On Saturday 19th August 1978, Genette had agreed to do an additional paper round to fill in for the usual paper boy, who was on holiday with his family. This would afford her a few extra coins to add to the money she had saved for her own upcoming family holiday before the start of the school term in September. Her father and step-mother had gone to Exeter for the day, and her step-sister Tania was also in the city. 

 

At 3:28pm, two of Genette's schoolfriends met her as she pushed her bicycle along Withen Lane. Their friend was wearing a white t-shirt with her name embroidered in red thread on the left shoulder, along with light brown trousers and white plimsolls. By the time they bumped into her, Genette had already delivered fourteen newspapers from the paper bag, with a few still left to go, and she gave a copy to her friends to look through. The three had a brief conversation before Genette climbed onto her bike to wheel down the other side of the hill whilst her friends paused to hold the newspaper open whilst they read an article together. 

Image 2: the road sign to Withen Lane, at the junction between Withen Lane and the B3184

Just seven minutes later, after closing the newspaper and continuing along Withen Lane, Genette's two schoolfriends were met with an unusual sight in the middle of the road. Genette's bicycle was lying on it's side in the middle of the lane, with newspapers having spilled from the bag and spread across the tarmac, and Genette nowhere to be seen. 

 

A little confused, the two schoolfriends picked up Genette's bike and wheeled it to Barton Farm Cottage. They waited outside the property - perhaps hoping that Genette would come home, wondering where it had gone - and greeted John and Violet Tate as they returned from Exeter, twenty-five minutes after the girls had made the discovery. They asked the couple if Genette was at home and, after a sweeping check of the property, John confirmed that she wasn't. Concerned, Genette's parents searched the area around their home and Within Lane. By 5pm, however, after a short and fruitless search, John made the decision to contact the police and report his daughter missing. 

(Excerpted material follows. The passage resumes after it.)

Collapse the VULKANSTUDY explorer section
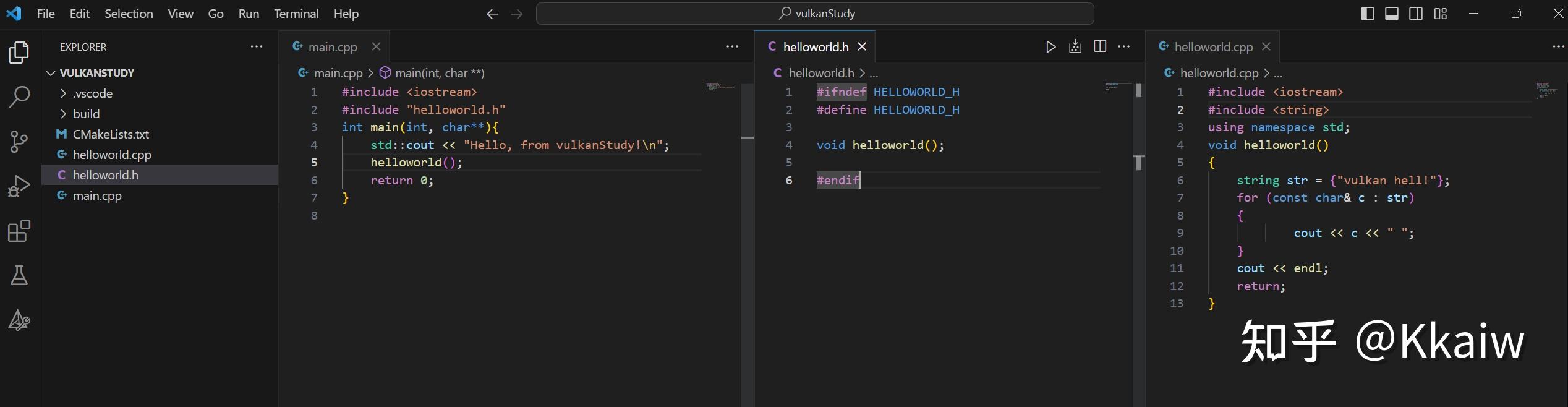[97, 73]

Image 3: a reconstruction of how Genette's bicycle was found

Devon and Cornwall police responded with immediate effect. They visited the home and spoke to John and Violet, and completed a search of Genette's bedroom. They confirmed that all of Genette's possessions were still in place, including her clothes and personal effects, as well as the money she had been saving for her family holiday. The takings from that days paper round were still in the coin purse with the paper bag. 

 

Upon investigating the area of Withen Lane where the bicycle had been found, police noted no disturbance to the road or sidings which would indicate an accident. Genette's bicycle was still intact, dispelling thoughts of a possible hit-and-run. 

 

As mentioned earlier, the size of Aylesbeare village at the time meant that people knew each other, and activity in the village was much more likely to be witnessed due to the quiet nature of the surroundings. It's not a village which is often used as a thorough-fare, and police were fortunate when speaking to local residents to obtain a description of a vehicle seen in the area of Withen Lane around the time Genette disappeared. 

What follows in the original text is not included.